In respiratory acidosis, for every 10 mm Hg increase in PaCO2:
- In acute condition: pH decreases by 0.08 and HCO3– increases by 1
- In chronic condition: pH decreases by 0.03 and HCO3– increases by 4
In respiratory alkalosis, for every 10 mm Hg decrease in PaCO2:
- In acute condition: pH increases by 0.08 and HCO3– decreases by 2
- In chronic condition: pH increases by 0.03 and HCO3– decreases by 4
Step 3a: If the expected value for the level of compensation does not correlate with the measured value (pH or HCO3-), then there is likely a mixed disorder present
In metabolic derangements:
- If PCO2 is higher than expected → Concomitant respiratory acidosis
- If PCO2 is lower than expected → Concomitant respiratory alkalosis
In respiratory derangements:
- If pH is higher than expected → Concomitant metabolic alkalosis
- If pH is lower than expected → Concomitant metabolic acidosis
Step 4: For all metabolic acidosis, calculate the Anion Gap
Anion gap = Na+ – (Cl- + HCO3-) (Normal: 12 mEq/L)
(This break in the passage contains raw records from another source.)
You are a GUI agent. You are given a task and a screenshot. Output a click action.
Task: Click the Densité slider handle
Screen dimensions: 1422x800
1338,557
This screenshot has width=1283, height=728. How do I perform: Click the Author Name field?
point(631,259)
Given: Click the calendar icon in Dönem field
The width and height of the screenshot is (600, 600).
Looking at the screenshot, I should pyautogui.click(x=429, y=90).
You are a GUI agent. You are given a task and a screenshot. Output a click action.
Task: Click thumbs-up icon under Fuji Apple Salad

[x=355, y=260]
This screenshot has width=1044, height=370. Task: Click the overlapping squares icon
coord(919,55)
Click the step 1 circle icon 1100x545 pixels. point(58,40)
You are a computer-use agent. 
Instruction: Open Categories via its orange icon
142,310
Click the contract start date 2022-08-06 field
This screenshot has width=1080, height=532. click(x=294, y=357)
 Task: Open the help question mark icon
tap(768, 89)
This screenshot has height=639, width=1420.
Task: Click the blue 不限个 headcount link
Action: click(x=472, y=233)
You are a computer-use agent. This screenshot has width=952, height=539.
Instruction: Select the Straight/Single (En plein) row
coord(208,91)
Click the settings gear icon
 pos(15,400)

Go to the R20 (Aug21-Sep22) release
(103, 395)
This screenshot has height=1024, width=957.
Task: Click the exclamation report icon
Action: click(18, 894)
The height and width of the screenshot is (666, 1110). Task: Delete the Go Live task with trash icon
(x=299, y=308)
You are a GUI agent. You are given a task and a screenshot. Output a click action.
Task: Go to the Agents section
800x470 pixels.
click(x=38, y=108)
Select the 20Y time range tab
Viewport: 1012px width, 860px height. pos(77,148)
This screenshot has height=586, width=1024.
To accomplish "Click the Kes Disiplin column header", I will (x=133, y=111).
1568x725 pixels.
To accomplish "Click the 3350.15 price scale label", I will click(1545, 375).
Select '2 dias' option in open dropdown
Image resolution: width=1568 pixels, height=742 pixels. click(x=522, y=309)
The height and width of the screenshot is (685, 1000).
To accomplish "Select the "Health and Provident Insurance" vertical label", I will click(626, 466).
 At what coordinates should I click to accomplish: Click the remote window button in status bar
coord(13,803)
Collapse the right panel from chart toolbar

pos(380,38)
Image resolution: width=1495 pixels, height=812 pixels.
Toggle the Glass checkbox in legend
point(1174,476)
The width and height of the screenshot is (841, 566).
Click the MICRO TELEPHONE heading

AG should be corrected for hypoalbuminemia: For every 1 mg/dL below 4 → subtract 3 to the “normal” anion gap.
For elevated anion gap metabolic acidosis (AGMA):
Important work up for AGMA includes urine ketones, renal function tests, serum lactate, toxin screen and osmolar(OG). (See the causes.)
- OG = Measured osmolality – Calculated osmolality
- Calculated osmolality = 2(Na+) + Glucose/18 + BUN/2.8
- If OG > 10 → suggests the possibility of ingestion as a cause of AGMA
Another important consideration is to calculate ΔAG (change in AG) and ΔHCO3– (change in bicarbonate).
ΔAG = Patient’s AG – Normal AG
- If ΔAG = ΔHCO3– → pure AGMA
- If Δ AG > Δ HCO3– → concomitant metabolic alkalosis
- If Δ AG < Δ HCO3– → concomitant non-anion gap metabolic acidosis or chronic respiratory acidosis
Example 1: HCO3– = 16, AG = 20
Unmeasured anions Δ AG = 20 – 12 = 8 (normal AG = 12)
Δ HCO3– = 24 – 16 = 8 (normal HCO3– = 24)
Thus, ΔHCO3– = Δ AG = 8 → pure AGMA
Example 2: HCO3– = 10, AG = 20
Unmeasured anions Δ AG = 20 – 12 = 8
ΔHCO3– = 24 – 10 = 14
Thus, Δ HCO< 3- ≠ Δ AG
8 mEq of change in HCO3– is accounted for by AG acidosis; additional (14 – 8=) 6 mEq of change in HCO3– must have been caused by non-AG acidosis → combined AG and non-AG acidosis.
For normal anion gap metabolic acidosis (NAGMA):
Check Urine Anion Gap: UNa+ + UK+ – UCl–
- If urine AG is positive, it implies HCO3– loss by the kidneys as in renal tubular acidosis.
- If urine AG is negative, it implies HCO3– loss from an external source as in gastrointestinal losses.
Step 5: Review differential diagnosis
Refer to causes of acid-base disorders described above and correlate them with the conclusion before making a final diagnosis.